## INPUT FOR THIS TASK
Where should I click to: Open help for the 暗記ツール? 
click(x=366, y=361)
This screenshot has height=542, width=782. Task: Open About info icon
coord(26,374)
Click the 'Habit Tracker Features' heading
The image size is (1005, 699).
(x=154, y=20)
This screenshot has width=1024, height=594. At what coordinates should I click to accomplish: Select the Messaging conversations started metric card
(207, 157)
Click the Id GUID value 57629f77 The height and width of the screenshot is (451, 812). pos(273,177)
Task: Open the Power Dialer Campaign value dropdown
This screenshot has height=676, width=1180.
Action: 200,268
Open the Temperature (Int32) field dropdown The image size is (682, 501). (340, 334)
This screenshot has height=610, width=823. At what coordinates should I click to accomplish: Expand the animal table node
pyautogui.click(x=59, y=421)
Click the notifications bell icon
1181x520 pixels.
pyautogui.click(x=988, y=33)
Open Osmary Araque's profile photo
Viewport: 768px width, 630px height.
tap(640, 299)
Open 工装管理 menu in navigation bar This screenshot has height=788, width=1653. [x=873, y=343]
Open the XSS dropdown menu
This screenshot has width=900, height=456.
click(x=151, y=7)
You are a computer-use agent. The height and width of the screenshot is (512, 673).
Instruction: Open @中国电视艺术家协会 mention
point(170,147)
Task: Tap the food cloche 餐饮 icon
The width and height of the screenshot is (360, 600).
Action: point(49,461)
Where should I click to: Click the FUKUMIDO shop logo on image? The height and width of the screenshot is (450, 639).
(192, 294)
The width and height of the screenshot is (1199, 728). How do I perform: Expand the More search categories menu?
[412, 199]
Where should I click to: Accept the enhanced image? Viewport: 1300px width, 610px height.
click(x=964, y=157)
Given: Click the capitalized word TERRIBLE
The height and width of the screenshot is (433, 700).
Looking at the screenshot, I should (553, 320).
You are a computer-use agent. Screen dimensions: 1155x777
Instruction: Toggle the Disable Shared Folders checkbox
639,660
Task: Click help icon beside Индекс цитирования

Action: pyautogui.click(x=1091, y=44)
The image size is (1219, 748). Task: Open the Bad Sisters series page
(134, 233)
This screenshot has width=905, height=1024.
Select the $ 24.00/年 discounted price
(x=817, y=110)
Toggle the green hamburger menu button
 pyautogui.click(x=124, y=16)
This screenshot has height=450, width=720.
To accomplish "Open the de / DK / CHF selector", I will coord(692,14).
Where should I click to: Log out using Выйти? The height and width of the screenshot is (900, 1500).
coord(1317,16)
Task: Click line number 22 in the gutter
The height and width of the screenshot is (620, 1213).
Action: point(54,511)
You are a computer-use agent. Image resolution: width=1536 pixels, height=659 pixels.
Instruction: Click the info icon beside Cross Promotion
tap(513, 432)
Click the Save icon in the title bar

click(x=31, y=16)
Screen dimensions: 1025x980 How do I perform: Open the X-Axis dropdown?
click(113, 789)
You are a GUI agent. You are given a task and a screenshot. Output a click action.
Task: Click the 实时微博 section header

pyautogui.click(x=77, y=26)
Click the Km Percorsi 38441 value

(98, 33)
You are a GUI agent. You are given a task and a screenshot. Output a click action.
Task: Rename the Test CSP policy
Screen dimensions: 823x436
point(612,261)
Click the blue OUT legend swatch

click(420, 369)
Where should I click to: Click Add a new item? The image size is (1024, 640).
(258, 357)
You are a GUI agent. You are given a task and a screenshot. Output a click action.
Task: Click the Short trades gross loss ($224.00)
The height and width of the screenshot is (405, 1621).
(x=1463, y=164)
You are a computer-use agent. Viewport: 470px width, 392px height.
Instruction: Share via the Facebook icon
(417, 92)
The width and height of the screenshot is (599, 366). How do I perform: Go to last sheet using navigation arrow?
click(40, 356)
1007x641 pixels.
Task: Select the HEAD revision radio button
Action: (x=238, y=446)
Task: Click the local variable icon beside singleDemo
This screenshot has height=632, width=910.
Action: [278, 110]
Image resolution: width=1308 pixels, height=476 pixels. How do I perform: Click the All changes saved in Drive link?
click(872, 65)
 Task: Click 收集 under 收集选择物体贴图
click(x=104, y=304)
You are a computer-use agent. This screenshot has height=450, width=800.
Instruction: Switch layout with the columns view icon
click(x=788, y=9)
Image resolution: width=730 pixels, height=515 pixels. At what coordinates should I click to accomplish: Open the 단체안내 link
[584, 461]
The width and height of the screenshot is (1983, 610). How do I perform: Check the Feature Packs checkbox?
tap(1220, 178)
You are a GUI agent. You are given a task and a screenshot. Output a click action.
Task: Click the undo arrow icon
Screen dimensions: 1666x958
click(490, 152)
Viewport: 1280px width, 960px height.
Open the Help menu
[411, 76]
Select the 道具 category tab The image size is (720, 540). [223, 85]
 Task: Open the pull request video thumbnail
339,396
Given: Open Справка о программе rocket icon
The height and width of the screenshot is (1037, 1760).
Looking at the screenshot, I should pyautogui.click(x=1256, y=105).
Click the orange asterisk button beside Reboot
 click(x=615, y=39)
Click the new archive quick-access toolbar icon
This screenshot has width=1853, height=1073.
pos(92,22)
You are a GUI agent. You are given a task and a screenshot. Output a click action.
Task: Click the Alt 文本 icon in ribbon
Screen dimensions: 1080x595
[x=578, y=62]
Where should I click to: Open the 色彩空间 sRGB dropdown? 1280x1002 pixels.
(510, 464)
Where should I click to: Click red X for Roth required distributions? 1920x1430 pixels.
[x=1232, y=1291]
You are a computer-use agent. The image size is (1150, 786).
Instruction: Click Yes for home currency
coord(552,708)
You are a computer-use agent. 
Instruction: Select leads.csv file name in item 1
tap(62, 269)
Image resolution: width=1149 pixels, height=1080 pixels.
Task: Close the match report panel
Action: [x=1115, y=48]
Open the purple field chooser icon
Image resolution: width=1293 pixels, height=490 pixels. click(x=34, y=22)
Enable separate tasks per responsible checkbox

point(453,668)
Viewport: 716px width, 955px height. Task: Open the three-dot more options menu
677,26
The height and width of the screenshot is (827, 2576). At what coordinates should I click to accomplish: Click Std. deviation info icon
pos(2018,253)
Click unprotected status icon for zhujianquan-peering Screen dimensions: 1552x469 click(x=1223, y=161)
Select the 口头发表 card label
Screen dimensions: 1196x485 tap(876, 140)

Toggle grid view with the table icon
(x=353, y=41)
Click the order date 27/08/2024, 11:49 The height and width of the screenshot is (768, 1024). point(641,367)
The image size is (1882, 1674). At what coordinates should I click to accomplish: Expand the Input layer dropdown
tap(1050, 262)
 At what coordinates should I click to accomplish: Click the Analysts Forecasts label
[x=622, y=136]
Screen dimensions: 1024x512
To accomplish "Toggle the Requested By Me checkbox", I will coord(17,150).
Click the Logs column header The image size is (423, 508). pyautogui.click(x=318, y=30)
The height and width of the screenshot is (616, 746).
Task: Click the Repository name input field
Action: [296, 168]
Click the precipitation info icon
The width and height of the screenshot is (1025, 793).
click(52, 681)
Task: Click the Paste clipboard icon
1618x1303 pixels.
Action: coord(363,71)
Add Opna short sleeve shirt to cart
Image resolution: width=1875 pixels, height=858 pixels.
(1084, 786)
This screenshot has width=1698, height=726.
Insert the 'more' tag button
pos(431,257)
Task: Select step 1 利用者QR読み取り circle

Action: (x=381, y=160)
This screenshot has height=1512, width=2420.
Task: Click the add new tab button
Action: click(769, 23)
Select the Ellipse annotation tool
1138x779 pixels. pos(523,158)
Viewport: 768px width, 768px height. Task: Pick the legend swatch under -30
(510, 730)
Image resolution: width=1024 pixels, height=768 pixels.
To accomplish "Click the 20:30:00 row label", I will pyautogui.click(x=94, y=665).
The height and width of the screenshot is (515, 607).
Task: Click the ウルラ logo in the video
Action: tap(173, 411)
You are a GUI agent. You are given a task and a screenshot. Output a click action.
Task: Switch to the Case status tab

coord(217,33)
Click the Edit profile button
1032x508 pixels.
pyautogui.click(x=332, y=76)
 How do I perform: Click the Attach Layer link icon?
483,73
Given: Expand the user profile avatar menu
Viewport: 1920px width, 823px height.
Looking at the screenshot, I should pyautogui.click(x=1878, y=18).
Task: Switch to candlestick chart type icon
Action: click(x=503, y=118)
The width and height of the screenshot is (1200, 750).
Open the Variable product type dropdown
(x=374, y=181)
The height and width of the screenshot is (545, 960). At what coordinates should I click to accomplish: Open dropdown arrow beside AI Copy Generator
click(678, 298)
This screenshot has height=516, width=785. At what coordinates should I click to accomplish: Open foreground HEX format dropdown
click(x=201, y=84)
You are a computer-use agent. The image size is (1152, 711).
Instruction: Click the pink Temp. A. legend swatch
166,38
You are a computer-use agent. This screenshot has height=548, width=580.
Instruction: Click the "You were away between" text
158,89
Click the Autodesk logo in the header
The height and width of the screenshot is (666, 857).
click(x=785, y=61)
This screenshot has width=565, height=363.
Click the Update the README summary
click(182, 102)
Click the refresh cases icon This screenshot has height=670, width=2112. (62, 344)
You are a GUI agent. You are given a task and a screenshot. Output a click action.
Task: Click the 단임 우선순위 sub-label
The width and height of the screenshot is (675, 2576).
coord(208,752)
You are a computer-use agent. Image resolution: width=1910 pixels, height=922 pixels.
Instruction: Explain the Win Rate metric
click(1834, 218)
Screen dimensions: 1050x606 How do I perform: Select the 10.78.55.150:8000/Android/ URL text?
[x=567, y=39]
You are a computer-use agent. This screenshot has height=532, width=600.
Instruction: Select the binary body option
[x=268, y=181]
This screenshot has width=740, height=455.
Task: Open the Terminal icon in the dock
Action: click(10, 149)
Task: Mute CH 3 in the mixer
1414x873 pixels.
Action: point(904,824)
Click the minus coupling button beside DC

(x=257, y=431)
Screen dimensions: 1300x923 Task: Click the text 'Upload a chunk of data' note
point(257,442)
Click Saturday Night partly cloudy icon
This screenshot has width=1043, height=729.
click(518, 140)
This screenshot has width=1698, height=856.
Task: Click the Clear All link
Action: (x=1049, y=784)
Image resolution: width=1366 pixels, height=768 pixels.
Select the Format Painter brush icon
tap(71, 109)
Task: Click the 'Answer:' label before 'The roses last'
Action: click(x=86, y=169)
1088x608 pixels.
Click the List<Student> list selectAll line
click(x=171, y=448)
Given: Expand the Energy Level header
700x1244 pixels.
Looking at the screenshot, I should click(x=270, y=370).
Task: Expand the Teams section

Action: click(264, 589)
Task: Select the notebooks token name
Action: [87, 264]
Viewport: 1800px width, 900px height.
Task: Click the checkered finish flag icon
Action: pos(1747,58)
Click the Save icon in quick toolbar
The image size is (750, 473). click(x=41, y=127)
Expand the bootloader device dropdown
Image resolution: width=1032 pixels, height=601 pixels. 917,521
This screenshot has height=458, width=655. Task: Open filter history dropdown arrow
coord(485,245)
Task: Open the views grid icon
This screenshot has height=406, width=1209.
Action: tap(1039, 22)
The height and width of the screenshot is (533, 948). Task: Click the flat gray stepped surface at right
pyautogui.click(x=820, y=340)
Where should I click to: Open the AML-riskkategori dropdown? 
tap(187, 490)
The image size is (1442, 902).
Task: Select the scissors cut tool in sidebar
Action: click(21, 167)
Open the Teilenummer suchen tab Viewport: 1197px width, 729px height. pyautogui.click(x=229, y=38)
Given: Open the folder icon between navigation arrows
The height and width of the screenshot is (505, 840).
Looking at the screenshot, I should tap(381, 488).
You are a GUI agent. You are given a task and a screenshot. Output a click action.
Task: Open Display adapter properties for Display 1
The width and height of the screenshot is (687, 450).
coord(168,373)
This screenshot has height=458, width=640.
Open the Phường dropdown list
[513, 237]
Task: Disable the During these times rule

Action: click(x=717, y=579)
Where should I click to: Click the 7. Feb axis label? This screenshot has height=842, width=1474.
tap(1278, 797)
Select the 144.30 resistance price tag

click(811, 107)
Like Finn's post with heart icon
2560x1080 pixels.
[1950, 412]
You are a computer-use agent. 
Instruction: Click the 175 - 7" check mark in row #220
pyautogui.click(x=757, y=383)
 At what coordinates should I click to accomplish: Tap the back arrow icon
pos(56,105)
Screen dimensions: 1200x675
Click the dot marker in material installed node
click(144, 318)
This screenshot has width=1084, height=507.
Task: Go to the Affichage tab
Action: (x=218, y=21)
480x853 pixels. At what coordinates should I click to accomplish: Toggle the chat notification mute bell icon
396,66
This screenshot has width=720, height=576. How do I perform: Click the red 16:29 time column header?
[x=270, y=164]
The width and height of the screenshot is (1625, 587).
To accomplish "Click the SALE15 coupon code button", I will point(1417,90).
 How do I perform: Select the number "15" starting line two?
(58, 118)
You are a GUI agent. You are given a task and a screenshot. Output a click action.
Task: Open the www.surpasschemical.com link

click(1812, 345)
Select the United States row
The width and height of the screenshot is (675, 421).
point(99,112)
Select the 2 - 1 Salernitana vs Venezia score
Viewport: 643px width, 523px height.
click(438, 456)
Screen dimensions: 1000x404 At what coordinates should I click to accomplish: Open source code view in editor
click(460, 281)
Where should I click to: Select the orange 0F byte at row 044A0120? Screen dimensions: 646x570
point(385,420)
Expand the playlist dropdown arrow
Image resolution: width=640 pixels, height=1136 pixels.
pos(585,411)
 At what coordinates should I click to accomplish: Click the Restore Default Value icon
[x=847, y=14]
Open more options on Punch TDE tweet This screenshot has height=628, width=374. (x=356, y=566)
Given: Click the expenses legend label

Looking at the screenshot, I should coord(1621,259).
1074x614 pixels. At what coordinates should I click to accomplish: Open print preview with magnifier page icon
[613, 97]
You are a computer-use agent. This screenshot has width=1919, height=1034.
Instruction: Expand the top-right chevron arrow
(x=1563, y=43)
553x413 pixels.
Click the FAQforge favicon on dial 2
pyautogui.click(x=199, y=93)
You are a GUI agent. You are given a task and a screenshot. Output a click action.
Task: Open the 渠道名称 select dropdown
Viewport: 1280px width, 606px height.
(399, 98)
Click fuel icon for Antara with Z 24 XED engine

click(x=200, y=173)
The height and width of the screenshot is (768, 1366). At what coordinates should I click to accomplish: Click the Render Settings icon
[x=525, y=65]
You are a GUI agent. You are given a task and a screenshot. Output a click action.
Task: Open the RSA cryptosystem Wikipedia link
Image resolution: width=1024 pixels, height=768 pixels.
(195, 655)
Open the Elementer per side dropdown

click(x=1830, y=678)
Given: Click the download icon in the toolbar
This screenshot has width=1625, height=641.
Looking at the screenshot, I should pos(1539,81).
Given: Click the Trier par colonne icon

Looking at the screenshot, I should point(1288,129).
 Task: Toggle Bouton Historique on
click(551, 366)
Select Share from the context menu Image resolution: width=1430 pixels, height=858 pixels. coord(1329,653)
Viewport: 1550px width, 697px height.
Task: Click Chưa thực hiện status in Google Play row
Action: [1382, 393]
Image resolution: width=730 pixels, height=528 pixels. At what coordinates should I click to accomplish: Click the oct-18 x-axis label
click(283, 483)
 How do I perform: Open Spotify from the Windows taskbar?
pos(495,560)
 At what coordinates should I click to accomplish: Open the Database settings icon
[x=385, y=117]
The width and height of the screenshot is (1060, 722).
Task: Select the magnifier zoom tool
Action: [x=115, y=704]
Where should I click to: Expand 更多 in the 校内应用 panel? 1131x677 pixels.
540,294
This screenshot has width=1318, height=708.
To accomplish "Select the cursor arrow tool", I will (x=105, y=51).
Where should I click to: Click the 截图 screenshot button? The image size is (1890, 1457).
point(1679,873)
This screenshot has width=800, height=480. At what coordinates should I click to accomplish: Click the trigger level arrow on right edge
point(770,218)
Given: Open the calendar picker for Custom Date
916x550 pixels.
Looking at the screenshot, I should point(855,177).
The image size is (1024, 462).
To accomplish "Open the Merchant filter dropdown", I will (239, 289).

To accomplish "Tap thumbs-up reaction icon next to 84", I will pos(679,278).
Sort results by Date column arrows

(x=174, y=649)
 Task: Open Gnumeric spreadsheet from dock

## EXERCISE
Working from the data above, extract solely the lines from the one containing "This screenshot has width=720, height=576." through the one containing "Task: Open the RSA", exactly as they appear, both included.

## TASK RESULT
This screenshot has width=720, height=576. How do I perform: Click the red 16:29 time column header?
[x=270, y=164]
The width and height of the screenshot is (1625, 587).
To accomplish "Click the SALE15 coupon code button", I will point(1417,90).
 How do I perform: Select the number "15" starting line two?
(58, 118)
You are a GUI agent. You are given a task and a screenshot. Output a click action.
Task: Open the www.surpasschemical.com link

click(1812, 345)
Select the United States row
The width and height of the screenshot is (675, 421).
point(99,112)
Select the 2 - 1 Salernitana vs Venezia score
Viewport: 643px width, 523px height.
click(438, 456)
Screen dimensions: 1000x404 At what coordinates should I click to accomplish: Open source code view in editor
click(460, 281)
Where should I click to: Select the orange 0F byte at row 044A0120? Screen dimensions: 646x570
point(385,420)
Expand the playlist dropdown arrow
Image resolution: width=640 pixels, height=1136 pixels.
pos(585,411)
 At what coordinates should I click to accomplish: Click the Restore Default Value icon
[x=847, y=14]
Open more options on Punch TDE tweet This screenshot has height=628, width=374. (x=356, y=566)
Given: Click the expenses legend label

Looking at the screenshot, I should coord(1621,259).
1074x614 pixels. At what coordinates should I click to accomplish: Open print preview with magnifier page icon
[613, 97]
You are a computer-use agent. This screenshot has width=1919, height=1034.
Instruction: Expand the top-right chevron arrow
(x=1563, y=43)
553x413 pixels.
Click the FAQforge favicon on dial 2
pyautogui.click(x=199, y=93)
You are a GUI agent. You are given a task and a screenshot. Output a click action.
Task: Open the 渠道名称 select dropdown
Viewport: 1280px width, 606px height.
(399, 98)
Click fuel icon for Antara with Z 24 XED engine

click(x=200, y=173)
The height and width of the screenshot is (768, 1366). At what coordinates should I click to accomplish: Click the Render Settings icon
[x=525, y=65]
You are a GUI agent. You are given a task and a screenshot. Output a click action.
Task: Open the RSA cryptosystem Wikipedia link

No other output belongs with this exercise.